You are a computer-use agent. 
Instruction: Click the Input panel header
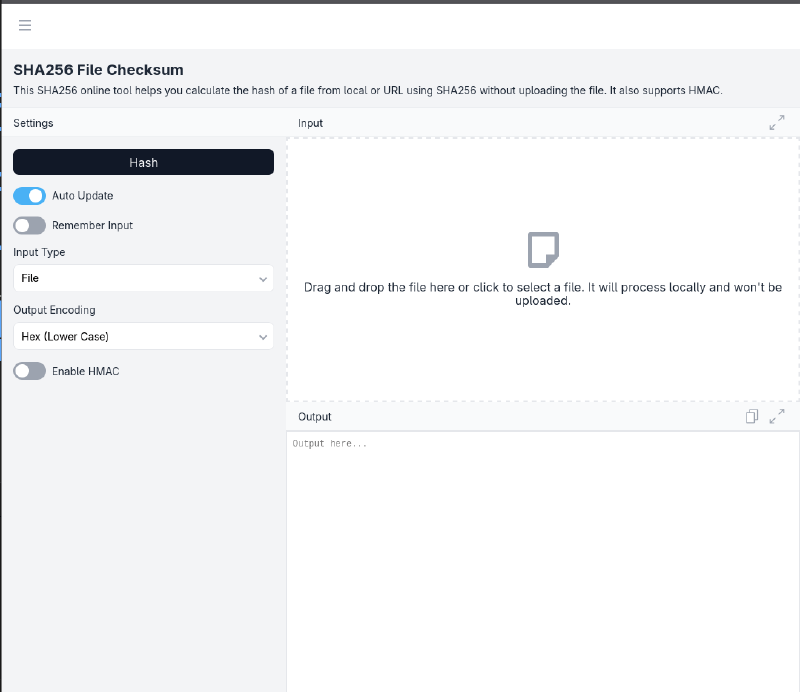[310, 122]
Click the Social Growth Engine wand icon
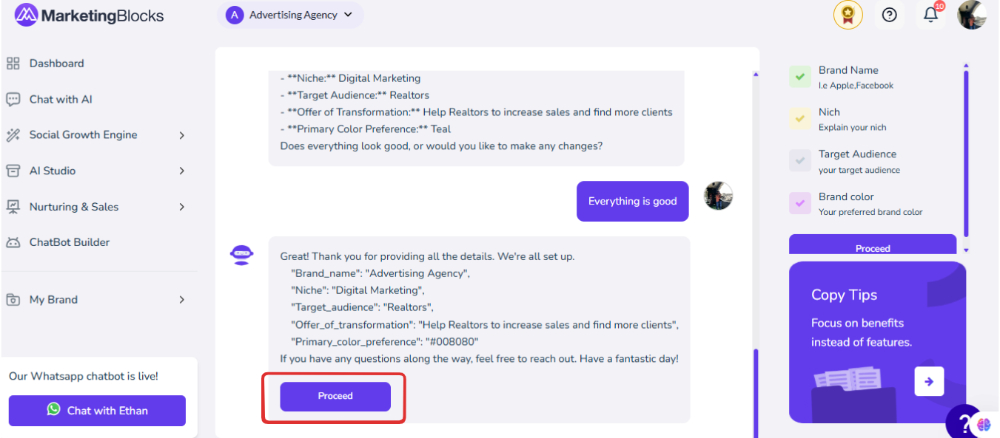Screen dimensions: 1000x438 13,135
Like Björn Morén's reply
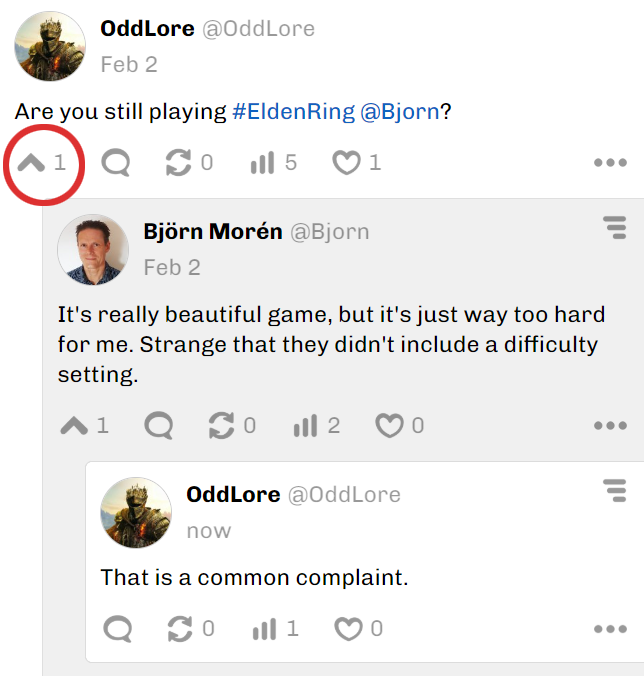Image resolution: width=644 pixels, height=676 pixels. [x=388, y=426]
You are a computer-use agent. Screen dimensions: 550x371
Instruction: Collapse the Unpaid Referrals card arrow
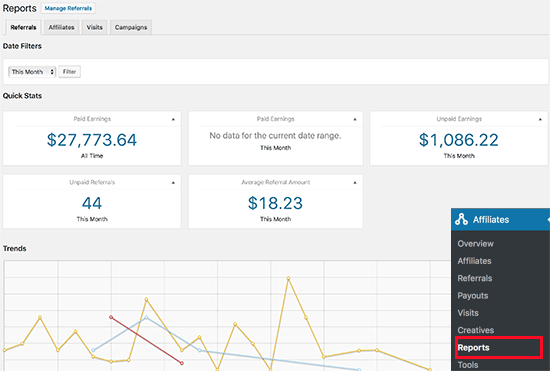tap(173, 183)
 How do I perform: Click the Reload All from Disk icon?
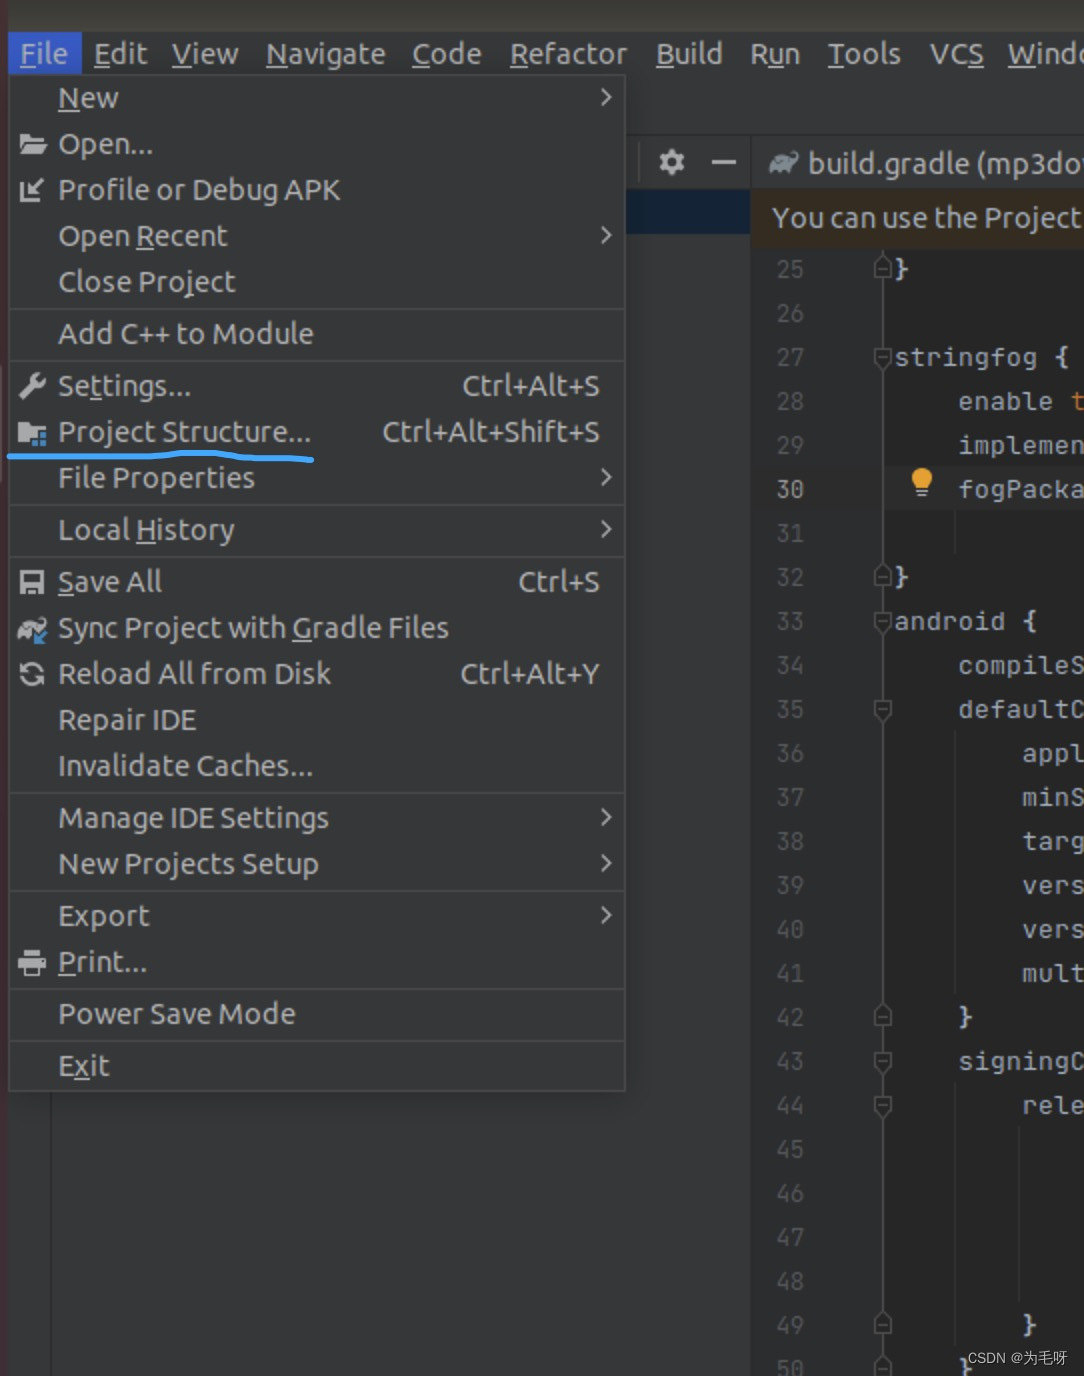pyautogui.click(x=31, y=673)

════

EXERCISE DESCRIPTION ->
Print each of the records above exactly as written, leaving no picture in the copy.

REPLY ->
You are a computer-use agent. 
Instruction: Click the Input panel header
[310, 122]
Click the Social Growth Engine wand icon
Screen dimensions: 1000x438 13,135
Like Björn Morén's reply
Image resolution: width=644 pixels, height=676 pixels. [x=388, y=426]
You are a computer-use agent. Screen dimensions: 550x371
Instruction: Collapse the Unpaid Referrals card arrow
tap(173, 183)
 How do I perform: Click the Reload All from Disk icon?
pyautogui.click(x=31, y=673)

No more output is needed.